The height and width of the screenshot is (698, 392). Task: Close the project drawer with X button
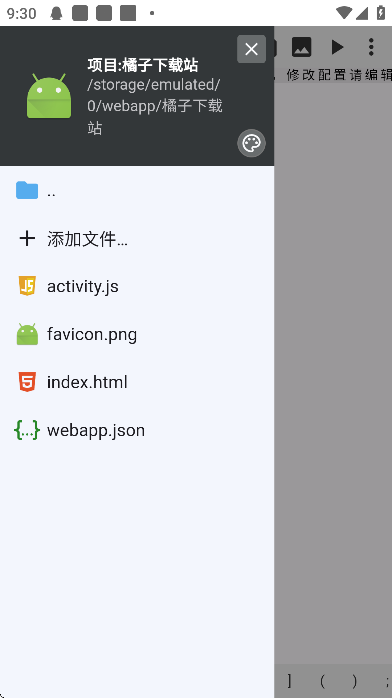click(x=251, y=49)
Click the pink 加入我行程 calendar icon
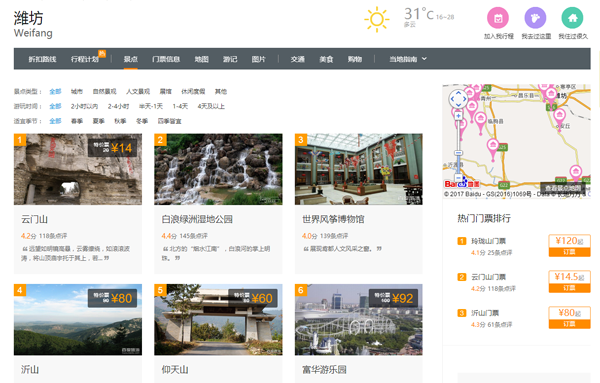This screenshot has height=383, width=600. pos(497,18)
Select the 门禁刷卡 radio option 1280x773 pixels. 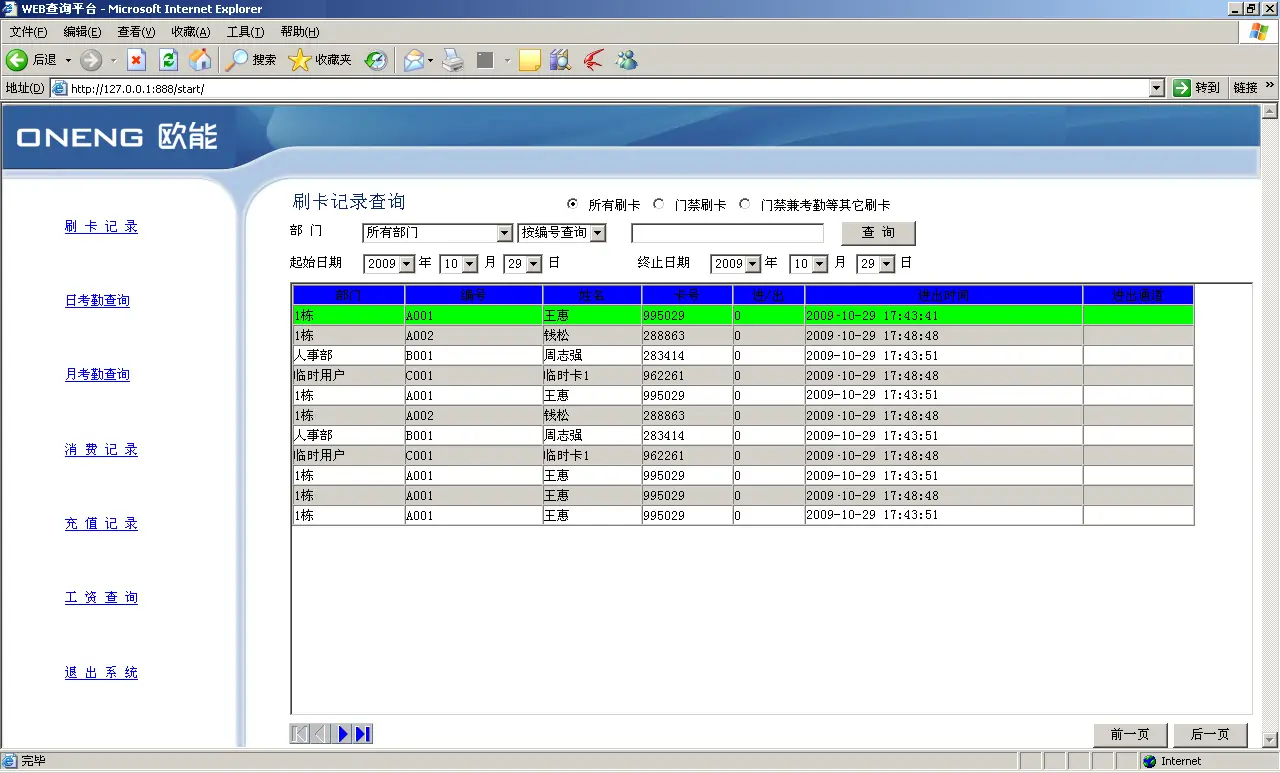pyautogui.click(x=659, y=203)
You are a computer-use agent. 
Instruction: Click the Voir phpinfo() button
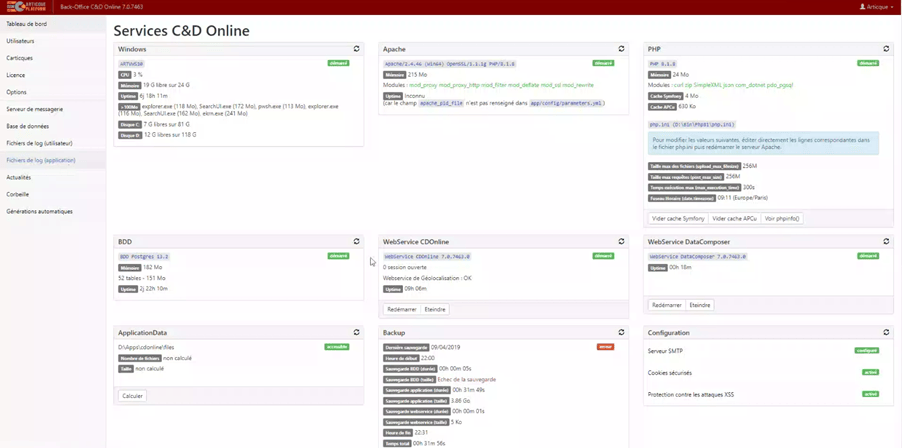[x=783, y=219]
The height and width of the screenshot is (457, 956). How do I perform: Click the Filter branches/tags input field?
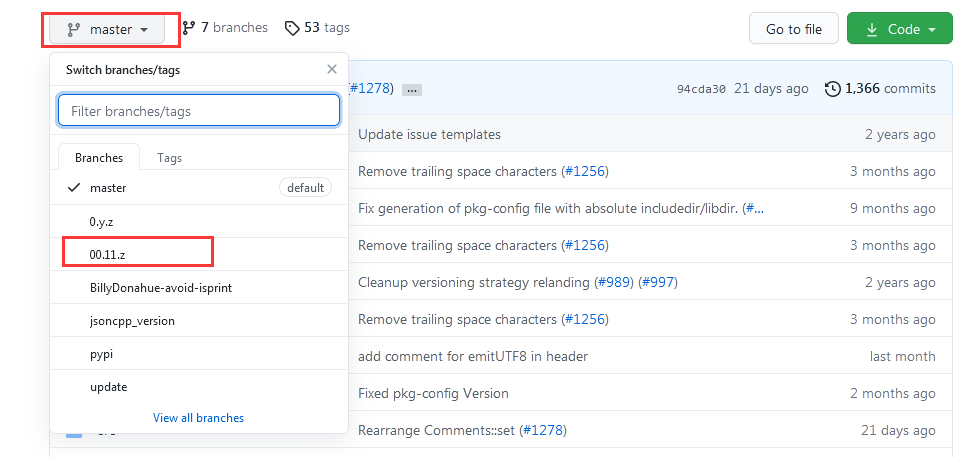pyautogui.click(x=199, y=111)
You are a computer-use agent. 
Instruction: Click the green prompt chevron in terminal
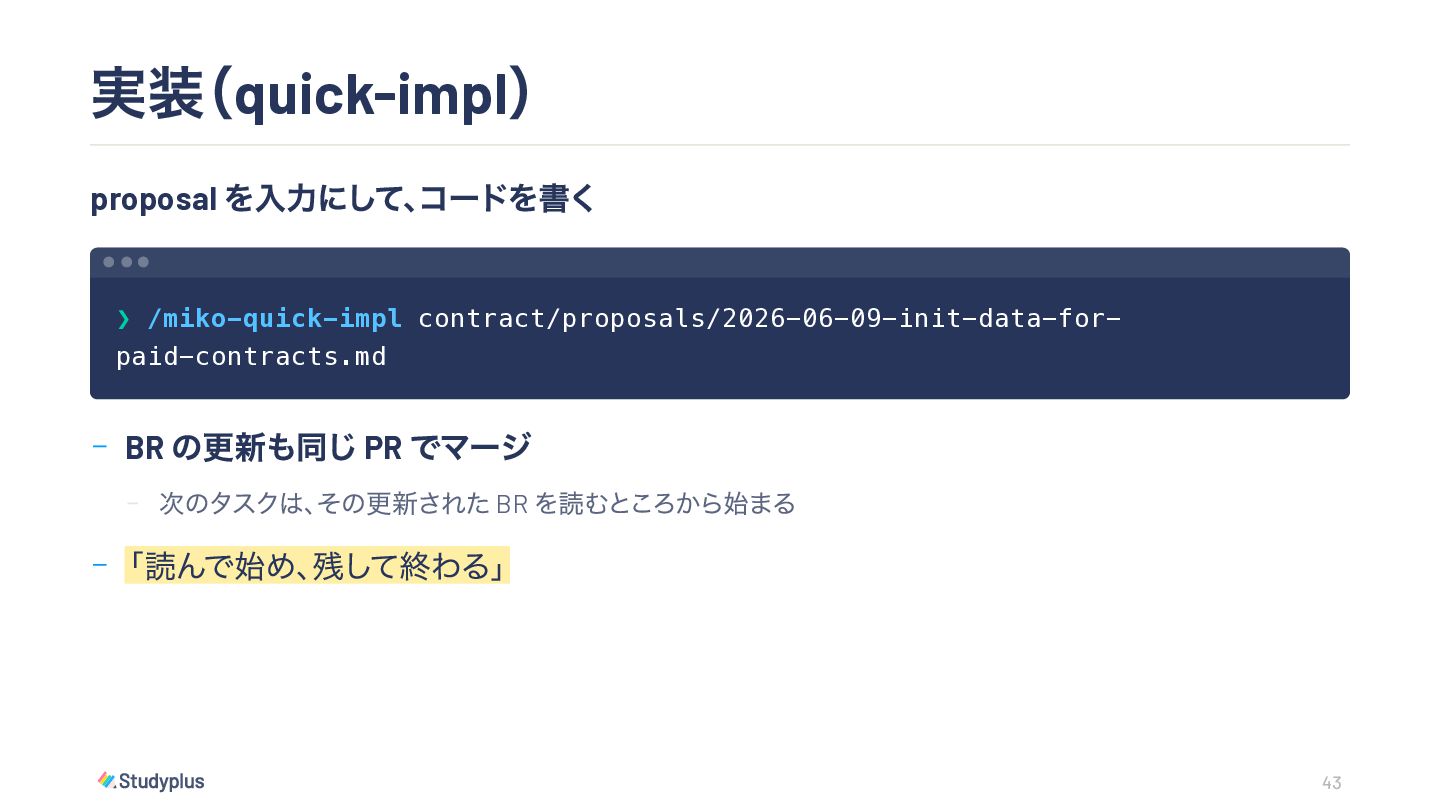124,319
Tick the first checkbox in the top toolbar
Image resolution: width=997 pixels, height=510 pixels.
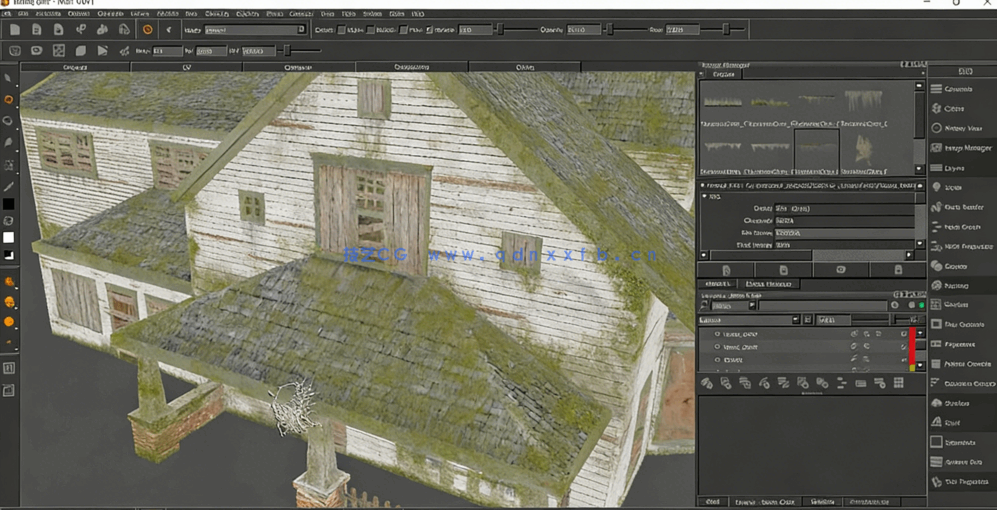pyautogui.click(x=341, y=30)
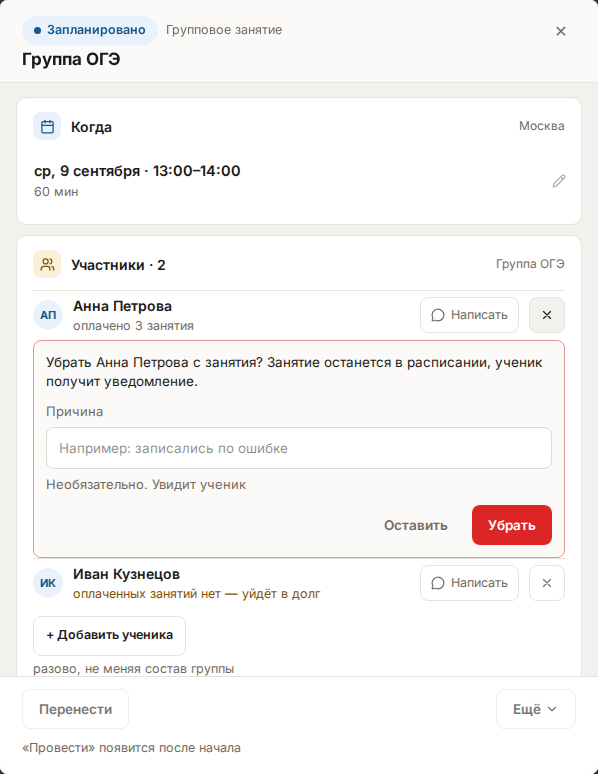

┄┄┄┄┄┄

The task: What is needed is an exact copy of the lines from the one containing "Tick the first checkbox in the top toolbar" through the last line of the records, with every picture left out.

Answer to this problem:
Tick the first checkbox in the top toolbar
Image resolution: width=997 pixels, height=510 pixels.
pyautogui.click(x=341, y=30)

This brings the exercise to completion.